The state of the art for Arrow specs
Brian Rice
water@tscnet.com
Wed, 27 Oct 1999 22:53:05 -0700
Well, I've been working through all sort of ideas for implementing basic
Arrow functionality, and have worked out a lot of the ideas, though some
areas remain open. What remains is not impossible to implement, but I am
insisting on a clean design so that the system's model of itself will be
simple.
So, here are some of the "primitive" arrow objects:
(1,2) "car" and "cdr" (or "head" and "tail" or whatever): these are two
graphs which contain all off the reified references that all arrows in the
system contain. Note that this is a recursive definition, since arrows in
"car" and "cdr" can have their references reified as well. This allows
arbitrary reification of references.
The axiom amounts to:
for each arrow X, there is an arrow in "car" whose car is X and whose cdr
is the arrow referred to by X's car slot, and there is an arrow in "cdr"

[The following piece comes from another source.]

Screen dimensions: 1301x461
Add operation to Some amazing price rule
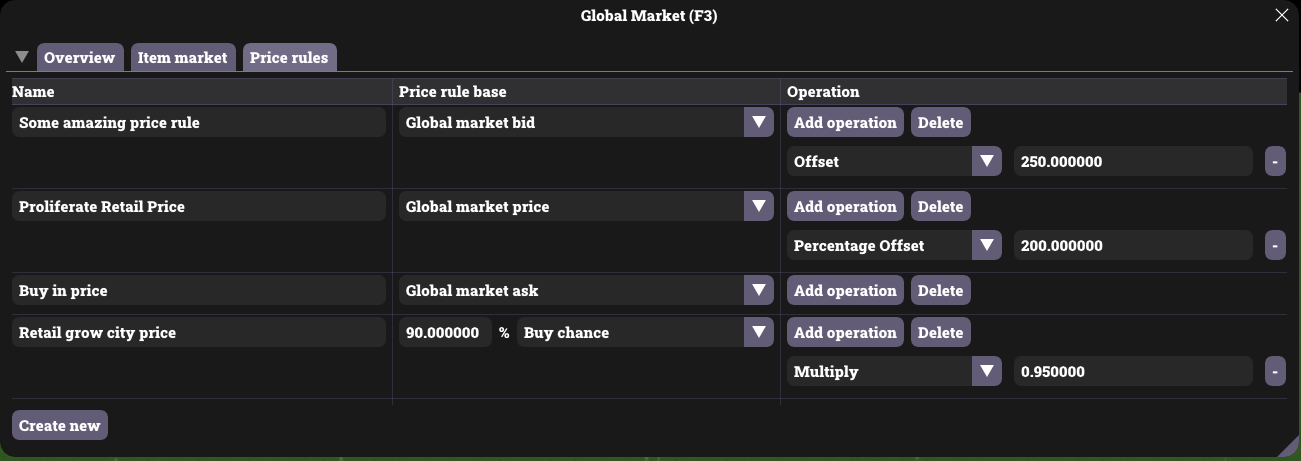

with the corresponding definition.
Note: Reifying a reference has nothing to do with obtaining the arrow
referred to. More on that below.
(3) Treating a graph as a function and applying it to an arrow. This
amounts to an "apply" graph which contains the arrow referred to by all
arrows' cdrs. (Visualizing this is left as an exercise for the masochist.)
Inverting a graph's arrows allows one to invert the function obtained. As
far as seems obvious, this service would be invoked by drawing arrows
between the argument and the function, but the complete system's picture
will probably be much more interesting.
The axiom amounts to:
for each arrow X and graph G, return all arrows Y for which there is an
arrow in G whose car is X and whose cdr is Y.
Note: In combination with the car and cdr graphs, this can be used to
obtain the arrows referred to by a given arrow indirectly, which is what
programming is all about.
Note2: If the graph as a function is multiply-defined, this could be used
as a concurrency mechanism or as quantification over a set of values, like
a type. This could be highly-useful in any case.
Now, obviously these tools allow us to obtain the arrows that argument
arrows actually refer to. However, this says nothing overtly about how to
obtain arrows that refer to the target arrow, which means that
meta-information is so far inaccessible.
(...) Now, what remains is the system for specifying graphs, which seems to
me to naturally be a system for taking certain graph constructs and
modifying them incrementally using cleanly-defined arrow functions to
produce graphs of all sorts.
Also, the appropriate analogue of quantification is still missing, although
a simple solution seems to be to predicate a graph that specifies a type,
and infering from an arrow's membership in the graph that other statements
apply to it, a la formal logic. The problem there is that one runs into
the problems of set theory, which might be very complex for Arrow.
Alternatively, our "function" above could be applied to the meta-graph of
the set, returning all the elements (in an abstract sense) and performing
evaluations based on the properties of those arrows.
I will post updates to this spec incrementally.
Comments are, of course, highly welcome.